(Exercise aim) In the records that follow, the lines from the one containing "Instruction: Add a new layer with plus icon" to the one containing "Click the Increase", inclusive, are to be given again exactly.

*** Opening Supplied entries ***

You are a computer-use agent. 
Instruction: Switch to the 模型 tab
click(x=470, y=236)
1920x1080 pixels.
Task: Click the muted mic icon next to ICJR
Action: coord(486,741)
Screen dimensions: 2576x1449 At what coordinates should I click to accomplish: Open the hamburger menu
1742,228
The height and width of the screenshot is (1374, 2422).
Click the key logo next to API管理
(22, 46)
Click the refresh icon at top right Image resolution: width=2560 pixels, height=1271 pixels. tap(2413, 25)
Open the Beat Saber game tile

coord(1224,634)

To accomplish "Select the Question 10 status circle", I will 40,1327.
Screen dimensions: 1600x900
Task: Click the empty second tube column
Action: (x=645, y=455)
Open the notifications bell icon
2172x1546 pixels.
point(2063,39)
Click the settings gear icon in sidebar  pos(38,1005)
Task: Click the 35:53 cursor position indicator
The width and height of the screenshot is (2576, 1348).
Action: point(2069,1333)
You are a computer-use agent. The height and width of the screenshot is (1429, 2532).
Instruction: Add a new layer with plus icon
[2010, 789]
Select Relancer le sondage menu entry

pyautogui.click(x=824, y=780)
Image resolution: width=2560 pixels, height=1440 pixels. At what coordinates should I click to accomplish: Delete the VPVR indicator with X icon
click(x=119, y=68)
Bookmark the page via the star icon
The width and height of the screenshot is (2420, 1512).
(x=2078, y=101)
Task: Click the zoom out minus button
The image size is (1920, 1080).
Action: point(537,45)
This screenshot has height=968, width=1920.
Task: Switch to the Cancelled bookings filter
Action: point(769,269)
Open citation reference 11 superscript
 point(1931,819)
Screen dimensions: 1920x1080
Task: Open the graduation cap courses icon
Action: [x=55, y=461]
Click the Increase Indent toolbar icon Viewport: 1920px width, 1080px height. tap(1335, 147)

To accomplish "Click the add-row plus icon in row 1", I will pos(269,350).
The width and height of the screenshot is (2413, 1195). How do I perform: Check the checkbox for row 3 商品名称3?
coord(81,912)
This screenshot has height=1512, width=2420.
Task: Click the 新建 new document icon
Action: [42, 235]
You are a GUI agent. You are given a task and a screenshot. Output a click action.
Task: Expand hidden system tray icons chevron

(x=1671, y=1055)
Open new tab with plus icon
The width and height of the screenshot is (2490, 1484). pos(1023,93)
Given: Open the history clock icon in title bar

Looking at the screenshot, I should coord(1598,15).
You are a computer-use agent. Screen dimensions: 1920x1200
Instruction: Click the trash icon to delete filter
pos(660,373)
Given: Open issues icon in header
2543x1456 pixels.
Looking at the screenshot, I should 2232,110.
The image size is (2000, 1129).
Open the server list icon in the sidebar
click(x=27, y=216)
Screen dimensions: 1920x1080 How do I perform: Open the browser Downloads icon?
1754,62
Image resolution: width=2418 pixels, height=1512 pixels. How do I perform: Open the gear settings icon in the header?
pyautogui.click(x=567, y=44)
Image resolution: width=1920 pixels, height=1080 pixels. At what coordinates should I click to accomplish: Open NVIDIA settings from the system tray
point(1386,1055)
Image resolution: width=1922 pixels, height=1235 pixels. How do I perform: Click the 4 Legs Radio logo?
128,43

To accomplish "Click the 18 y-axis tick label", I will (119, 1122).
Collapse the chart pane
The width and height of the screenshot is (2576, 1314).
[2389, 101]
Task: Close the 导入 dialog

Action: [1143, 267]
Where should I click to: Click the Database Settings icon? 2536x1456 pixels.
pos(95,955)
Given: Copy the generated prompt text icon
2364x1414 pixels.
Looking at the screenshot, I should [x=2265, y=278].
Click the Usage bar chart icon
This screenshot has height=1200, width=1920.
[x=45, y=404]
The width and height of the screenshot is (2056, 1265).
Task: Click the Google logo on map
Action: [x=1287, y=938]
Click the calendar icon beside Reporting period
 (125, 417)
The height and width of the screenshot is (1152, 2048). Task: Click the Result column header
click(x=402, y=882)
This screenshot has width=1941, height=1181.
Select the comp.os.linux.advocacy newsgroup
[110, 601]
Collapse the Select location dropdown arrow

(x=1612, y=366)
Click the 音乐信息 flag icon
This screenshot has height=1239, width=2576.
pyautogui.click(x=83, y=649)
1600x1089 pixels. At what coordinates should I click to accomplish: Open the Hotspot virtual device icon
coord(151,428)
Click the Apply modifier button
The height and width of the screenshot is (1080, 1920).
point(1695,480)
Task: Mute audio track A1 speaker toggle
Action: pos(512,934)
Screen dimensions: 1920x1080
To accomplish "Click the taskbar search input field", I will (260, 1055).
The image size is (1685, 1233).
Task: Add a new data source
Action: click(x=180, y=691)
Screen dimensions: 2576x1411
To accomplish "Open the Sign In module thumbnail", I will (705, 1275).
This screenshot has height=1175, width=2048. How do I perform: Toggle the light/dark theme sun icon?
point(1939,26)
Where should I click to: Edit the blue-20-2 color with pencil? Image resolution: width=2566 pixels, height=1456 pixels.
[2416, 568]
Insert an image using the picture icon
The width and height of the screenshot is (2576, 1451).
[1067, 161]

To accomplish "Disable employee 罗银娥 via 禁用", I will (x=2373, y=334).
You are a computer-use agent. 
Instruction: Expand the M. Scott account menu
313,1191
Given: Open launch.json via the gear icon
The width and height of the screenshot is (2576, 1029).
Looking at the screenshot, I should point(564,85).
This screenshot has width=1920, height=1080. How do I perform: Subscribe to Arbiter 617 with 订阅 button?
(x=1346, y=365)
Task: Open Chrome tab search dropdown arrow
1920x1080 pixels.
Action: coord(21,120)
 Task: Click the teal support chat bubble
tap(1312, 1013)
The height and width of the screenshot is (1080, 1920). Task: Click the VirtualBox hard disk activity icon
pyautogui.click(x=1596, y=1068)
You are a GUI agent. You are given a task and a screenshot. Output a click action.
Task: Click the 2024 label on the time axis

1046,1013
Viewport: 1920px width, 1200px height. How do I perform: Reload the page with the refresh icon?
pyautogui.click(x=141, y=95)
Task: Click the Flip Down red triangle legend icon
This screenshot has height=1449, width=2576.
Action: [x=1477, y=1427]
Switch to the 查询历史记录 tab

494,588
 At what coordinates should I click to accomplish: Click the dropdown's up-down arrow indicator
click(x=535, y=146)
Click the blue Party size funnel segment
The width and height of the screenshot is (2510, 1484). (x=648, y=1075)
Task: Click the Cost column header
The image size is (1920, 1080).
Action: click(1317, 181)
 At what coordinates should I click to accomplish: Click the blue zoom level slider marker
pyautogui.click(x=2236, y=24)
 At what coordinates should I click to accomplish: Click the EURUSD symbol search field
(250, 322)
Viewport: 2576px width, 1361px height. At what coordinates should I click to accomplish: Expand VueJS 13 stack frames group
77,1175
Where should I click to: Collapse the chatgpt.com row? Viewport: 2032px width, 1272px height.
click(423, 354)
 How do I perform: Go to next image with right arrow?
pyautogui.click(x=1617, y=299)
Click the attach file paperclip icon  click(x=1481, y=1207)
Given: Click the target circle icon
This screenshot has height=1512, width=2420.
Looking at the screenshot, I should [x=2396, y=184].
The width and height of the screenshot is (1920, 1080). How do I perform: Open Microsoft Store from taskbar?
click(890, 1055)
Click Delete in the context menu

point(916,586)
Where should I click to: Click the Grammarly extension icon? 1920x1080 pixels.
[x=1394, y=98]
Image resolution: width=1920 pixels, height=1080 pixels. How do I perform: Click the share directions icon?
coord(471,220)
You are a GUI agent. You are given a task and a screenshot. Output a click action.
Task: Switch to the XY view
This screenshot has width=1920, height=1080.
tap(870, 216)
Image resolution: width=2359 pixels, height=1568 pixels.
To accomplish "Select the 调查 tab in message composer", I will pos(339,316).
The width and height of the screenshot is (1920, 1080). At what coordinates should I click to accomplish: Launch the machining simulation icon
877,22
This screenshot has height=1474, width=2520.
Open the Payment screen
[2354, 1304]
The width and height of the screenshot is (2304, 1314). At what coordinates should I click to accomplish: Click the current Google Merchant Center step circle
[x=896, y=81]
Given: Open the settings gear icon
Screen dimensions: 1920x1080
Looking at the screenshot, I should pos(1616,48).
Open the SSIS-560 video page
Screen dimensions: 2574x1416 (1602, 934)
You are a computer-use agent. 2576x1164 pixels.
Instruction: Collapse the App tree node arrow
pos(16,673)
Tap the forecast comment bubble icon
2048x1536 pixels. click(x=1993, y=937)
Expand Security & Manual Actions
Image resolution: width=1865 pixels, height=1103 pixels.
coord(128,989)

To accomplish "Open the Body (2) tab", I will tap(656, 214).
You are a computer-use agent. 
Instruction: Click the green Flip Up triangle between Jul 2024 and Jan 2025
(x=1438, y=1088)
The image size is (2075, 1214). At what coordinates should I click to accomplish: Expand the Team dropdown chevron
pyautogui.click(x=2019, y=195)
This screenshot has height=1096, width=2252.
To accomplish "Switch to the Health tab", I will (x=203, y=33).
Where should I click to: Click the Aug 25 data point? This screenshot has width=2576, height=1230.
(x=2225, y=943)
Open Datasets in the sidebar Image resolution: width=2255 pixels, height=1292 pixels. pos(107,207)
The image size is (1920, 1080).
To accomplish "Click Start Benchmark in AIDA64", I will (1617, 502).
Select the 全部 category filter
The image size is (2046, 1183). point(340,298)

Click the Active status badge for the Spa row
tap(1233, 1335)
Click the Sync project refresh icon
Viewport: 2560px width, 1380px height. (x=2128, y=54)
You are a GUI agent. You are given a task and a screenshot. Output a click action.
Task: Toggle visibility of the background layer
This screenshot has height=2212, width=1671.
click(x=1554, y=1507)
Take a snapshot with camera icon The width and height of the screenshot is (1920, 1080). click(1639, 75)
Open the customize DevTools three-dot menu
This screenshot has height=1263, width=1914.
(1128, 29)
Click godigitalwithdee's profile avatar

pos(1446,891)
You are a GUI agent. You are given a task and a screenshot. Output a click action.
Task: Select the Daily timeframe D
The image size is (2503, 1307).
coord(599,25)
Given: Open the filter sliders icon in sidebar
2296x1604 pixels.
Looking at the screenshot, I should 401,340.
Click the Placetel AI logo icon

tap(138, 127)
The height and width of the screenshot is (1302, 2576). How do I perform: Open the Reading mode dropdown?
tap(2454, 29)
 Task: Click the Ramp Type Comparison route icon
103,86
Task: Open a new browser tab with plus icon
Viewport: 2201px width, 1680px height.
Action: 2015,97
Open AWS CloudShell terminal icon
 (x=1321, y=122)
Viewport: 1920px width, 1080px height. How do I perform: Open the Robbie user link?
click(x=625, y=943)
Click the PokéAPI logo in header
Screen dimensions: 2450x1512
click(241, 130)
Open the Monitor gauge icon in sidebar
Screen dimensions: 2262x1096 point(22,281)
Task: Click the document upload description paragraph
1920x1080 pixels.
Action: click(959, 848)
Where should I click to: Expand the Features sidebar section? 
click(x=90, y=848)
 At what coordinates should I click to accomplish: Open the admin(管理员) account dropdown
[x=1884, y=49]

*** Closing Supplied entries ***

(Task output)
Instruction: Add a new layer with plus icon
[2010, 789]
Select Relancer le sondage menu entry

pyautogui.click(x=824, y=780)
Image resolution: width=2560 pixels, height=1440 pixels. At what coordinates should I click to accomplish: Delete the VPVR indicator with X icon
click(x=119, y=68)
Bookmark the page via the star icon
The width and height of the screenshot is (2420, 1512).
(x=2078, y=101)
Task: Click the zoom out minus button
The image size is (1920, 1080).
Action: point(537,45)
This screenshot has height=968, width=1920.
Task: Switch to the Cancelled bookings filter
Action: point(769,269)
Open citation reference 11 superscript
 point(1931,819)
Screen dimensions: 1920x1080
Task: Open the graduation cap courses icon
Action: [x=55, y=461]
Click the Increase Indent toolbar icon Viewport: 1920px width, 1080px height. tap(1335, 147)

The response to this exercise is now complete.